The waters of the Missoula Floods pushed huge amounts of soil, rock, and other material south and west. Some of this material was pushed as far south as the Willamette Valley in Oregon. Regions where the material was dumped by the floodwaters are known as “flood bars,” and they can be found throughout the region.

Further information

The Missoula Floods have been thoroughly studied and documented, and research on the geological history of this region continues. The Ice Age Floods Institute’s web site at https://iafi.org/ is an excellent resource for further background information. The Institute’s web site includes links to many other sources of information about the ice age floods. Be sure to view the interactive map, as it is annotated with dozens of detailed notes about the Missoula Floods.


The story of the flood in the bible is a ridiculous story. It would have been impossible for the atmosphere to hold any significant percentage of the six mile depth of water that supposedly covered the earth– unless the temperature of the atmosphere were raised to several hundred degrees. I seriously doubt that even the most strident of creationists would expect us to believe that.

The mechanism that creationists would have us believe by which the floodwaters carved out the Grand Canyon is every bit as ridiculous. It doesn’t account for the fact there would have been nothing to distinguish the geology of northern Arizona at the time from that of Dallas. Why didn’t the waters of the flood carve a grand canyon near Dallas? Because the flood story in the bible is a fairy tale, not an historical narrative.

The Grand Canyon is a river erosion geology, not a flood geology.
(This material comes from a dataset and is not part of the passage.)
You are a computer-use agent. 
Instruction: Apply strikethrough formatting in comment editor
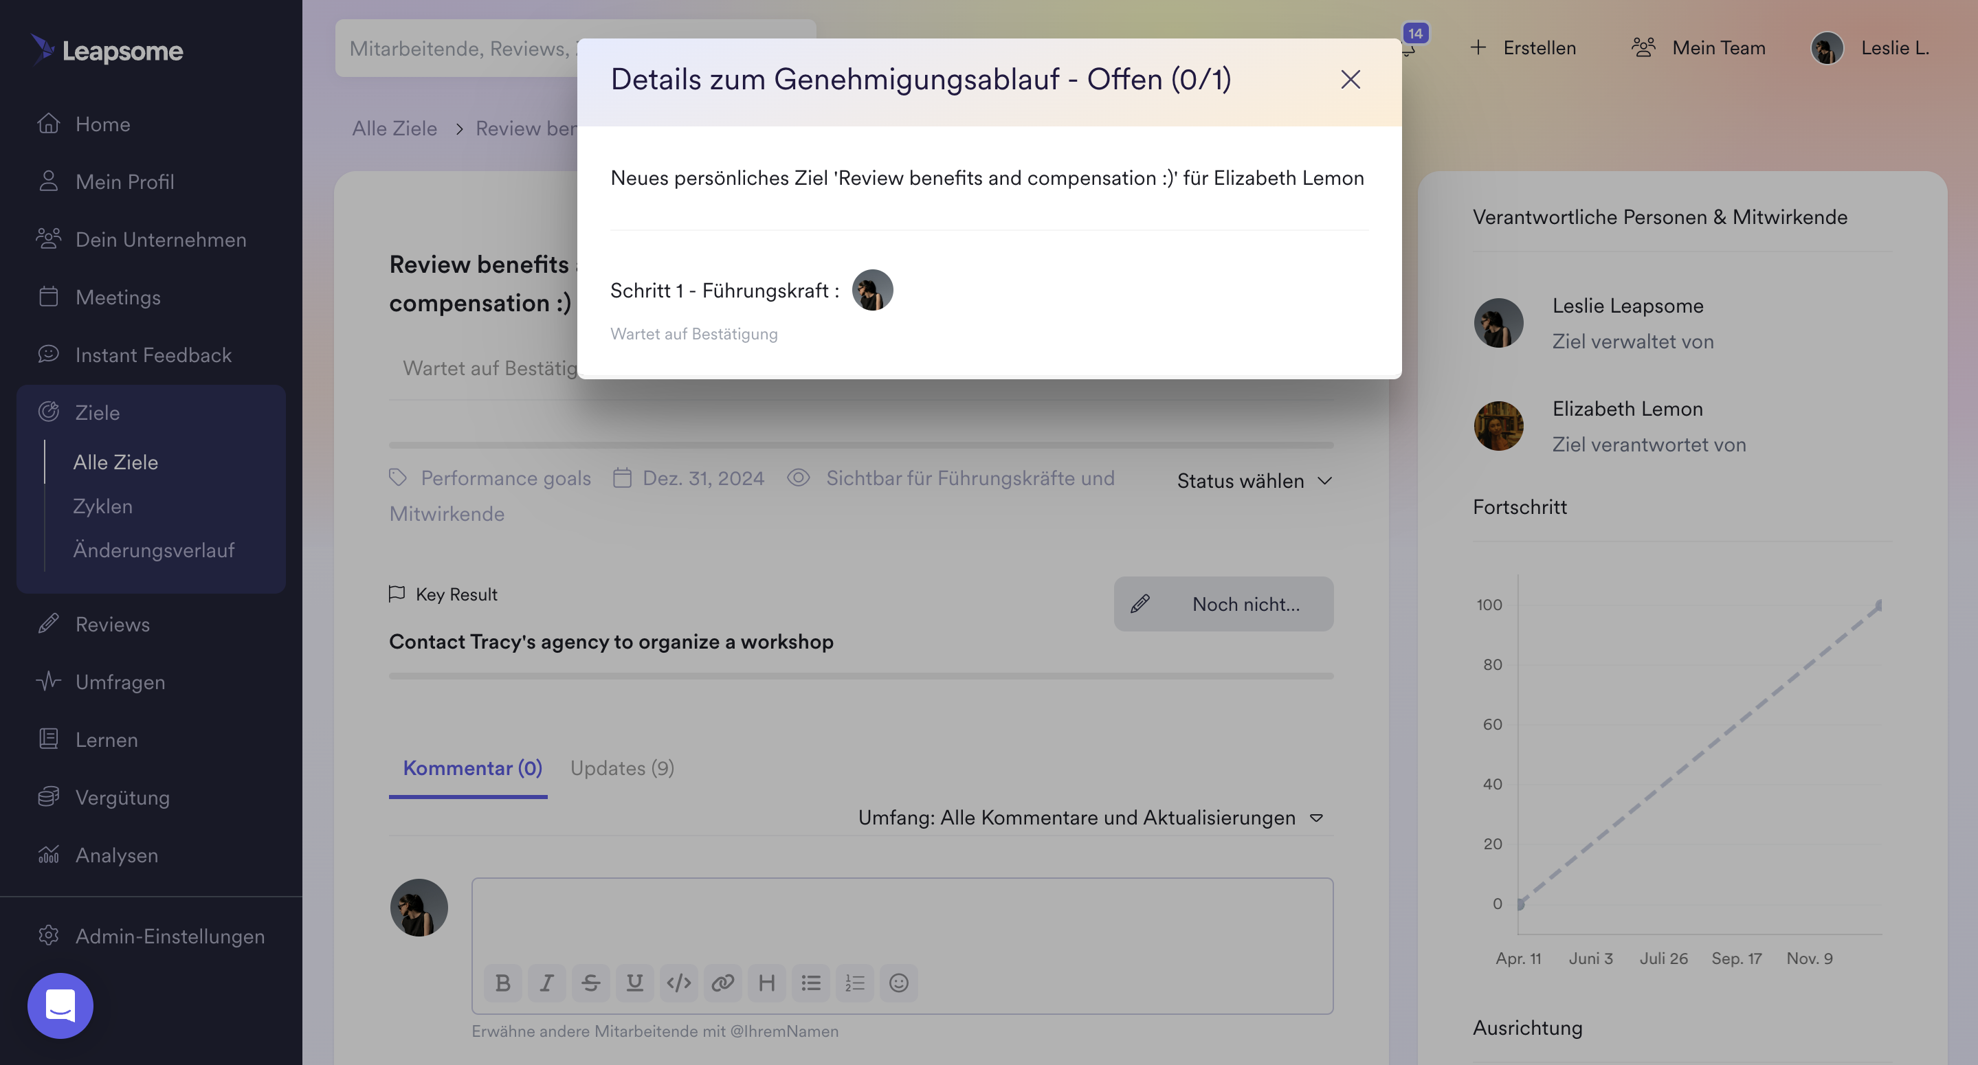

The Channeled Scablands of Washington State are the best example of a true flood geology to be found anywhere in the world– but floods of this dimension undoubtedly happened elsewhere at the end of the last ice age. As the ice age glaciers melted it would have been natural for lakes to form at the southern boundaries of the glaciers. It would certainly have been possible for ice dams that held back the waters of such lakes to collapse, just as did the dam of Lake Missoula. And that could mean that there are other as of yet unrecognized flood geologies that have a history similar to that of the Channeled Scablands just waiting to be discovered.